Today’s discussion isn’t the first time that Cruz has grilled Google over these issues. He brought up allegations of conservative censorship back in June and also called out Google’s leadership for donating $1.3 million to former Secretary of State Hillary Clinton’s presidential campaign while donating nothing to Trump.
Karan Bhatia, the vice president and global head of government affairs and public policy at Google, pushed back Tuesday against the idea that Google was biased against conservatives.
“Google and YouTube need to be useful for everyone, regardless of race, nationality, gender, religion, or political leanings,” Bhatia said. “We therefore have a strong business incentive to prevent anyone from interfering with the integrity of our products or the results we provide to our users.”
“So let me be clear: Google is not politically biased,” Bhatia said.
Bhatia, a member of George W. Bush’s administration who has also worked for at right-leaning institutions like the Heritage Foundation and the Claremont Institute, said Google’s 100,000 employees have a wide range of views, nationalities, and backgrounds.
And he claimed that Google doesn’t discriminate against conservatives, pointing to studies carried out by Google’s data scientists that show click-through rates for the official House or Senate websites on search results pages “showed no difference in these metrics based on whether the member was a Republican or a Democrat.”
Cruz is likely to also grill the Google executive over not just political bias, but how its results and suggestions could be altered for business purposes.
This hearing comes amid increased scrutiny for big tech companies like Google, Apple, Amazon, and Facebook, all of which could be the subject of possible antitrust investigations by either the Justice Department of Federal Trade Commission.
Following the opening remarks, today’s hearing is expected to cover discussions of content-based discrimination, which deals with tech company limitations on problems like threats of violence, versus viewpoint-based discrimination, which centers around allegations that tech companies are suppressing conservative speech.
Cruz and other Republicans on the panel will likely press Google on its alleged biases, its invasion of privacy and its data collection practices, the way it markets itself to children, and how it conducts itself while doing business with foreign adversaries.
Google will also likely be asked about allegations made in recent days by Peter Thiel — a prominent Trump supporter, Silicon Valley investor, and founder of data analysis company Palantir, a Google competitor — that the company has been compromised in some way by Chinese intelligence.
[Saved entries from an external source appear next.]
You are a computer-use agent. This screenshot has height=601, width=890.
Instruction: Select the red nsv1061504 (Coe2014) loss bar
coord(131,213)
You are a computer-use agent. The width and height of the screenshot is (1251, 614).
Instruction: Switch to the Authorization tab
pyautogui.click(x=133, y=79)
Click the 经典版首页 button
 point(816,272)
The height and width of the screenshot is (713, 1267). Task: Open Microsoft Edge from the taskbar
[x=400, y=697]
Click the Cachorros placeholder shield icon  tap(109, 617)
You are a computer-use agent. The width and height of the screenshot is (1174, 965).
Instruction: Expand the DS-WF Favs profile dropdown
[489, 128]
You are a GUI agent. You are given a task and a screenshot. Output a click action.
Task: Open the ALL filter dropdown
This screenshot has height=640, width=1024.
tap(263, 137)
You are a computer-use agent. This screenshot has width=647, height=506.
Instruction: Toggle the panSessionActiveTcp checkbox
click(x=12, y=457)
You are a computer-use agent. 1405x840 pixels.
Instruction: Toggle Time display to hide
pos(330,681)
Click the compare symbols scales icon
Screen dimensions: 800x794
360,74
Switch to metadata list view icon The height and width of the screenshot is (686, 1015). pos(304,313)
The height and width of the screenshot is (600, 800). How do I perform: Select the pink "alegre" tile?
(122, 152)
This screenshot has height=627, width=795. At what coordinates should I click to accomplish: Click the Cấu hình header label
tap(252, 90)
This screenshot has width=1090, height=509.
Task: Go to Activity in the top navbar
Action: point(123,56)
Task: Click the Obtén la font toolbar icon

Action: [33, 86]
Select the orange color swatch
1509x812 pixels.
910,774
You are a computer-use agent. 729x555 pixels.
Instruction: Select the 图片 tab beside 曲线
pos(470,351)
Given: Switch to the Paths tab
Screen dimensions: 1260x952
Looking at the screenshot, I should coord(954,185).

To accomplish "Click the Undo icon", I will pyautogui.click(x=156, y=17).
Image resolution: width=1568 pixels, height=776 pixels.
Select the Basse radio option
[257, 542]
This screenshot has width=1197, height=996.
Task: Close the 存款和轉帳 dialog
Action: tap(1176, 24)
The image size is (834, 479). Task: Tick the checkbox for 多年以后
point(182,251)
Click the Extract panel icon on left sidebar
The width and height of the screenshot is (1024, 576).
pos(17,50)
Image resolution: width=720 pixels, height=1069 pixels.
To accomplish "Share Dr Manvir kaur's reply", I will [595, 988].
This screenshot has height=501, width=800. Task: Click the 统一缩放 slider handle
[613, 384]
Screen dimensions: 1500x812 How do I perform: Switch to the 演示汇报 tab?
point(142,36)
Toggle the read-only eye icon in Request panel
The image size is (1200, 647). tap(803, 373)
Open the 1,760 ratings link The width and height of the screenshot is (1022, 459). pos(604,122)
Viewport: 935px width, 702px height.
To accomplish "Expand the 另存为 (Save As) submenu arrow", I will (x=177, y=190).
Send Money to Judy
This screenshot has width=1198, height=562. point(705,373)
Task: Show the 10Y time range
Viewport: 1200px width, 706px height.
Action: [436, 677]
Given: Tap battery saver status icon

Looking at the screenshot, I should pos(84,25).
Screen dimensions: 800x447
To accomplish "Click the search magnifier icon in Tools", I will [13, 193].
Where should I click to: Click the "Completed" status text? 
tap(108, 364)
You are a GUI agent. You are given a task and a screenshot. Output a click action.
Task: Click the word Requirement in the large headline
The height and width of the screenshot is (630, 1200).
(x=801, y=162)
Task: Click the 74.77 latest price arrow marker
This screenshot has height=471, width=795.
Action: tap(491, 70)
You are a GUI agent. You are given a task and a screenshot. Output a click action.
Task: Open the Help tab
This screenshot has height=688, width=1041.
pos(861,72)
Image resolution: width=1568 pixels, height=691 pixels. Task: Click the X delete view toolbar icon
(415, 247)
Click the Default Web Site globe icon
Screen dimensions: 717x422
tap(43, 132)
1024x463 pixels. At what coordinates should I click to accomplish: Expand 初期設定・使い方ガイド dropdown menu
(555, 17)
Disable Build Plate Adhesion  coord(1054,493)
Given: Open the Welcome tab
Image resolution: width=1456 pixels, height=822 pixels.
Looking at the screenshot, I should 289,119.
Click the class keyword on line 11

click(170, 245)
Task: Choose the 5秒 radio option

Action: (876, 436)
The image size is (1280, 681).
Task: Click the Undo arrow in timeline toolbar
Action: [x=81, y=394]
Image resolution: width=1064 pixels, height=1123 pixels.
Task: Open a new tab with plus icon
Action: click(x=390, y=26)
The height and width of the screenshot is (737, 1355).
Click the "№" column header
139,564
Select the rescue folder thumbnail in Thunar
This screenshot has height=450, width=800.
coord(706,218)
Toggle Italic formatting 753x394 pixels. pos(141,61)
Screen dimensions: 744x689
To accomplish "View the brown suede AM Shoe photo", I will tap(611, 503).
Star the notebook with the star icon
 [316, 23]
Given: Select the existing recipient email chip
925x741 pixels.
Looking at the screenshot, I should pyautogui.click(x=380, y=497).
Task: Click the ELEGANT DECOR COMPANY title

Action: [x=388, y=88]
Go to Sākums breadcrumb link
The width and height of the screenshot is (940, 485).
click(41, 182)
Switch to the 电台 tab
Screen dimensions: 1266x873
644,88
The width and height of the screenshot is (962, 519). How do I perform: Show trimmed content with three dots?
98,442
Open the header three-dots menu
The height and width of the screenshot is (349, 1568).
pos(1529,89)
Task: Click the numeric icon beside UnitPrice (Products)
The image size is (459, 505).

Trump said earlier Tuesday that his administration would investigate those allegations.
Today’s hearing will also include a second panel of witnesses, including Dennis Prager, the president of the internet-based Prager University, who will testify about how his company’s videos have been treated by Google and YouTube; Robert Epstein, a research psychologist at the American Institute for Behavioral Research and Technology, who will testify that Google’s search algorithm is biased against conservatives; Francesa Tripodi, a professor and researcher at James Madison University, who will testify that there is no such thing as a neutral Google search; and Andy Parker, the father of murdered journalist Alison Parker, who will testify about the dangers posed by conspiracy theories on the web.